Push/Pull Ascending Rep Workout

Hi Friends!  It’s late, I actually went out tonight and played trivia!  A very unusual event for me especially on weeks when my husband is traveling.  I’m usually that person who just curls up on the couch with my pup and The Office on constant repeat.  But I’ve been challenging my introverted ways a little more lately and pushing myself towards the uncomfortable in all aspects of my life.  It’s so easy to just stay in my bubble, but that seems to lead to a very isolated life sometimes.

Anyway, even though it’s late, I wanted to share with you a really simple workout I did today that left my arms burning but proved to be the perfect recipe for what my body needed today.

The set up is simple, 4 exercises:

  • Pull-up (I did assisted with a band)
  • Pushup (I also used a little band assistance on this so I could go from my feet)
  • 15 Kettlebell Swings
  • 5 Reachbacks R/L

Easy right?  Well, you’re going to do 10 rounds of these exercises but the trick is that you will be increasing your pull-up and pushup reps each round starting with 1 in the first cycle and adding a rep to each cycle after that.  So your final round you will be doing 10 pull-ups and 10 pushups.

When it’s all said and done, you will have completed 55 Pushups and Pull-ups!
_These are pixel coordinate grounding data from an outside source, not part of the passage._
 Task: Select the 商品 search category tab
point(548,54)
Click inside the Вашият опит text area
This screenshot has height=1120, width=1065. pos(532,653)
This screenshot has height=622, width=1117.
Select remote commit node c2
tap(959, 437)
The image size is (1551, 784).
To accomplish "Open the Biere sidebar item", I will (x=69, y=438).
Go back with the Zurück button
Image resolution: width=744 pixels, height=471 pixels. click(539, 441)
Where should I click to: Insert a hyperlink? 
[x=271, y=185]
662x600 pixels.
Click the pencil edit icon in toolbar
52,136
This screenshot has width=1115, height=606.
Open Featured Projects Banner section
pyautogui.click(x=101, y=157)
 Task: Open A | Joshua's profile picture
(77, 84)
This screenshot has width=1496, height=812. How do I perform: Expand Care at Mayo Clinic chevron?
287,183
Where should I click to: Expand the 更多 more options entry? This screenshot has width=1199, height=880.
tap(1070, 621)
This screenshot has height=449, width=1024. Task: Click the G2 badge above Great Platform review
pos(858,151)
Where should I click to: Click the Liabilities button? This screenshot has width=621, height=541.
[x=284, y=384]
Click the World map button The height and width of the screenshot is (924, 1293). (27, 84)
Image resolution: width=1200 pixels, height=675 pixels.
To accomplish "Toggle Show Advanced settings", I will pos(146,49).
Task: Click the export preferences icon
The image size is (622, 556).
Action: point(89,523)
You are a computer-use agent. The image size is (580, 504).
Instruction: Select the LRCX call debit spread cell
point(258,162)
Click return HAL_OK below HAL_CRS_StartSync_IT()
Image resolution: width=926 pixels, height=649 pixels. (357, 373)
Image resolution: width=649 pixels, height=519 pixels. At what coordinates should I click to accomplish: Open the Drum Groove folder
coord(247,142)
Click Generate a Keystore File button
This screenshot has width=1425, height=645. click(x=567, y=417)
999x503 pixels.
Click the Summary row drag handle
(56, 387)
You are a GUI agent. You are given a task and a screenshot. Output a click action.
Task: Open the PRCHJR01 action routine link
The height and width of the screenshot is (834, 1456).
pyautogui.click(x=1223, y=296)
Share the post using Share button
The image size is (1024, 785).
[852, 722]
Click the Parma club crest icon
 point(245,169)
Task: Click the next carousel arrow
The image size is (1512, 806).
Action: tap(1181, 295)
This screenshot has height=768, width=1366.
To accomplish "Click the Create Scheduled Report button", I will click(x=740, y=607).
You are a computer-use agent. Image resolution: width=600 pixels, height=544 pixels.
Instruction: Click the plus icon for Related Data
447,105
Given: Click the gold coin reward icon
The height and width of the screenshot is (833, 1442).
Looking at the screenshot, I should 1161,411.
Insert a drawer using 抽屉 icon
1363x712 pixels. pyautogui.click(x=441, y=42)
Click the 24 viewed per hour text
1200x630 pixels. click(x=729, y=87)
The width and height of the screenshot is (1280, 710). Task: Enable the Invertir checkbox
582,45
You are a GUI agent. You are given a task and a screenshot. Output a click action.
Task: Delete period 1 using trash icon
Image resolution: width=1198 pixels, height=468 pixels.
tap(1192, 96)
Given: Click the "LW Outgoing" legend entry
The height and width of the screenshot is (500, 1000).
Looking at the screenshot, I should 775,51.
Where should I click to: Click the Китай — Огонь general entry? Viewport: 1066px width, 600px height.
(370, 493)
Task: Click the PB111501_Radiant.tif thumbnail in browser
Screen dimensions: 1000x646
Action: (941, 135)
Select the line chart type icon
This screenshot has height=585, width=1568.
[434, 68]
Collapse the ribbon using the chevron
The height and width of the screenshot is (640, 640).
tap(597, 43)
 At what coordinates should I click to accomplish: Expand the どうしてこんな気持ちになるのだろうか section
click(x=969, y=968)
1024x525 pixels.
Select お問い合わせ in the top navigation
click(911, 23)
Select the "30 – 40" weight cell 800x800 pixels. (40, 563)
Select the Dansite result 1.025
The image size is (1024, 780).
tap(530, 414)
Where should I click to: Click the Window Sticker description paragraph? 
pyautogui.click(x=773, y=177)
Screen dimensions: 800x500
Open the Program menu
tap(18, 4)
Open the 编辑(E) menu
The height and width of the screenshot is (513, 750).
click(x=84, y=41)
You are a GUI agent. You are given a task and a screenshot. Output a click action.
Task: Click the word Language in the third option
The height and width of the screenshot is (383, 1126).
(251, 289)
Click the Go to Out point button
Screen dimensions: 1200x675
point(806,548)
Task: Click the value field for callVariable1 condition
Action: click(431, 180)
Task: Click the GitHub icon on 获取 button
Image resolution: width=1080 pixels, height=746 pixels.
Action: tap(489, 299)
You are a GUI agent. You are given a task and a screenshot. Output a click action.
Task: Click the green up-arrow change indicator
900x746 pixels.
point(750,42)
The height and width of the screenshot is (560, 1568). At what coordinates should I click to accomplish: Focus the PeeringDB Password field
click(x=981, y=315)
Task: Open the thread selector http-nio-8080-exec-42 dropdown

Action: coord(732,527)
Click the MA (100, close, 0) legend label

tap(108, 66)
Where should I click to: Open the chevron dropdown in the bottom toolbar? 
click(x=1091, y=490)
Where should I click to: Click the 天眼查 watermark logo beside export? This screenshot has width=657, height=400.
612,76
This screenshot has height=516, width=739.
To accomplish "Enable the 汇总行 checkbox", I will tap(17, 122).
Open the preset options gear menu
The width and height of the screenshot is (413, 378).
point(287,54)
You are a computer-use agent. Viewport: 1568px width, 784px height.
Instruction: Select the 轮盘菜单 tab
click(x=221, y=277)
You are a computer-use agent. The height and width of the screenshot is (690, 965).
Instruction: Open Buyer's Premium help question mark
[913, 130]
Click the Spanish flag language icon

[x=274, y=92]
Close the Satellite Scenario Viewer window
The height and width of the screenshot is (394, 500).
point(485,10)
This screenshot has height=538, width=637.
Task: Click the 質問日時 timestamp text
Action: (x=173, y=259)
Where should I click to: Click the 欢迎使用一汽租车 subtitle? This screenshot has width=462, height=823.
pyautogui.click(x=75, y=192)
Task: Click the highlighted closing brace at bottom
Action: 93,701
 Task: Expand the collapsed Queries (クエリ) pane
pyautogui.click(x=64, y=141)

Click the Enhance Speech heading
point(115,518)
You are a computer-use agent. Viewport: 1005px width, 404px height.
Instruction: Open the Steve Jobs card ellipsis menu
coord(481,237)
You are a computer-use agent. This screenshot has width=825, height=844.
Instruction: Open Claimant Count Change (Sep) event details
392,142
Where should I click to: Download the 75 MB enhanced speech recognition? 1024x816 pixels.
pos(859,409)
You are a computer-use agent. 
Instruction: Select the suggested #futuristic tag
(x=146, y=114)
And just a quick note on technique, I have learned from Meghan Calloway (author of the Ultimate Pull-up Program), that when you use band assistance, your form needs to be perfect.  It definitely makes a difference to take some time and focus on each rep making sure you get every ounce of awesome from it.  I added the reach backs into this workout because as I’ve talked about the past few days, I’m lacking in my torso rotation department right now.  So if I’m going to tackle a workout that is mostly in the sagittal plane, I always add a rotational supplement as a recovery exercise.